Laura's Vacation Blog

Sunday, May 07, 2017


I never knew the charm of spring...
We spent the tail end of April in Paris and then traveled onto Normandy, Brittany and the Loire Valley. We arrived in Paris on Saturday afternoon, starving (they don't even serve peanuts on Iceland Air!), and eager for a nap. Our first night out, we found a quintessential bistro for a delicious dinner.

Our first full day out, Sunday, we spent the day in the Marais. In the morning, we visited a great market and picked up all sorts of goodies for our dinner; fillet of sole, bread, cheese, veggies, wine and some basic supplies. We visited the Place des Vosges and the Museum of Jewish Art and History. In the evening, we cooked up our dinner from our market purchases.The cheese we bought turned out to be one of the stinkiest on record! It overwhelmed the refrigerator in our apartment.

___

- _Written tasks_:
1: In the Paris vacation blog post, which airline is mentioned as not serving even peanuts?
2: Carry on the Paris vacation blog post from its final sentence, keeping the same voice.

- _Extracted information_:
___

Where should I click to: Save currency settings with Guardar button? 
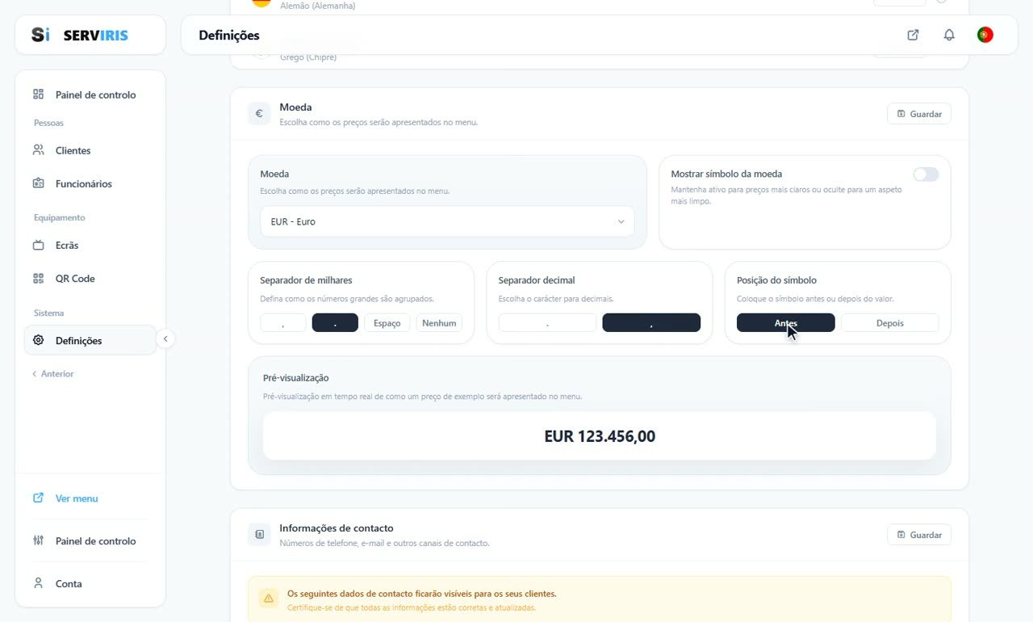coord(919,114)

___

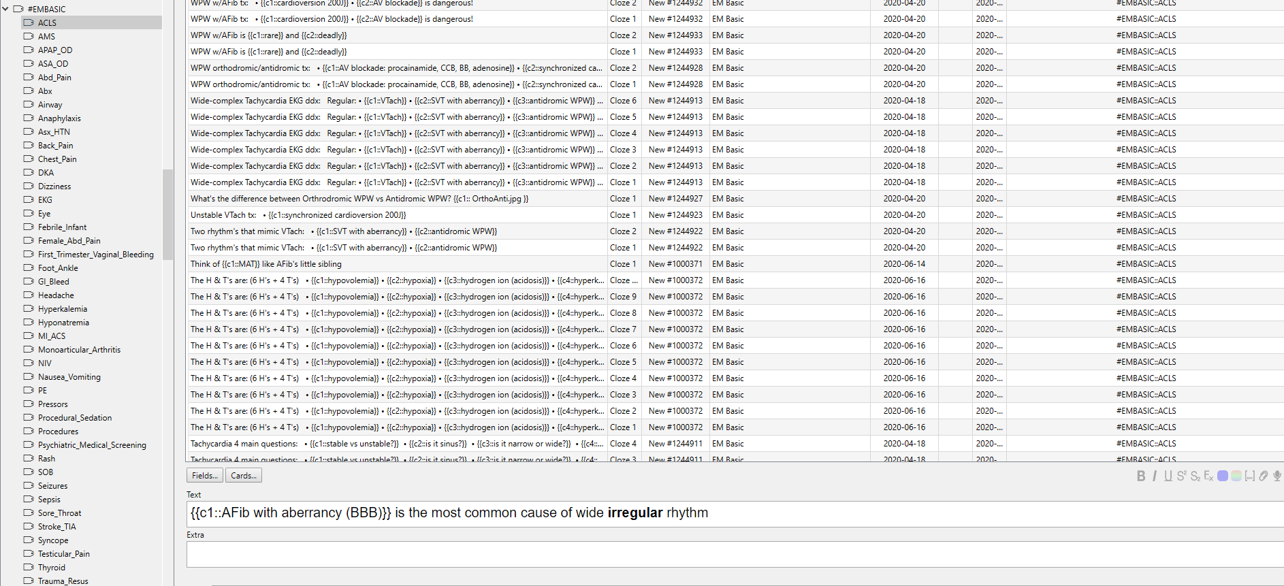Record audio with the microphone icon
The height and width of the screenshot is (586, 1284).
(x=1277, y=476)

___

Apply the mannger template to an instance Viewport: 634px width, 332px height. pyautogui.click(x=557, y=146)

___

- _Answers below_:
1: Iceland Air.

2:
The cheese counter

Beautiful market produce

Place des Vosges

On Monday, we had a site seeing extravaganza. We visited the Louvre in the morning, focusing on only the Egyptian Antiquities section as so not to overwhelm. Even so, I think there were 30 or so rooms with the Egyptian Antiquities! In the afternoon, we walked over to the Ile Saint-Louis to visit Sainte-Chapelle and Notre Dame. And, we decided to climb the tower at Notre Dame for some amazing views. For dinner, we found this great place that had a cheese course--our first of several we found in France. They have a dozen or more cheeses and will slice you off a hunk of how ever many you want.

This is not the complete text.